Prognóstico de falhas em rolamentos baseado em modelos granulares evolutivos

Abstract

Predictive maintenance is essential to ensure operational continuity in the industry, being one of the pillars of Industry 4.0, where sensors and cyber-physical systems enable continuous equipment monitoring. In this context, Prognostics and Health Management (PHM) emerges as an approach for failure prediction through the estimation of the Remaining Useful Life (RUL) of machines using algorithms based on physical models, statistical methods, and computational intelligence techniques capable of analyzing operational parameters and calculating the time to failure. However, traditional prediction methods face limitations such as dependency on large volumes of training data, fixed structures and parameters, high computational cost, and low interpretability.
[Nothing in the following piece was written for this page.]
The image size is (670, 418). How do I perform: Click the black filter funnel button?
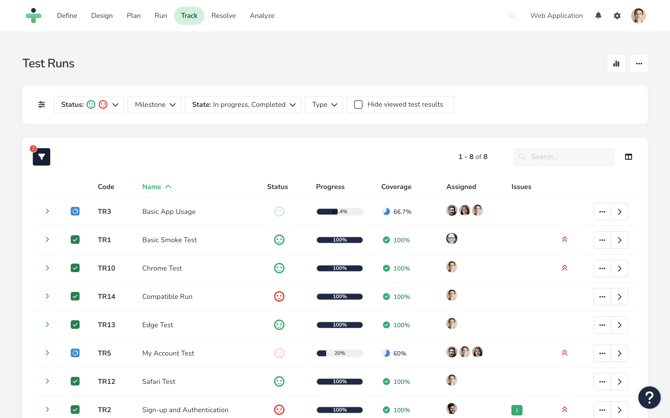click(41, 157)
These constraints make such methods ineffective in real-world scenarios, where there is a lack of historical data, abrupt operational changes, and the need for computationally efficient and explainable models. To overcome these limitations, this research proposes the AutoCloud Predictor, a granular and evolutionary model that learns continuously and autonomously, adjusting its parameters and expanding or reducing its structure according to the characteristics of the data. Additionally, its granularity-based approach enables the generation of more interpretable and adaptable predictions to system variations. Preliminary tests of the AutoCloud Predictor demonstrate its ability to address the challenges presented, offering more adaptable and interpretable predictions. However, its accuracy has not yet reached the expected level, highlighting the need to explore potential improvements addressed throughout this study.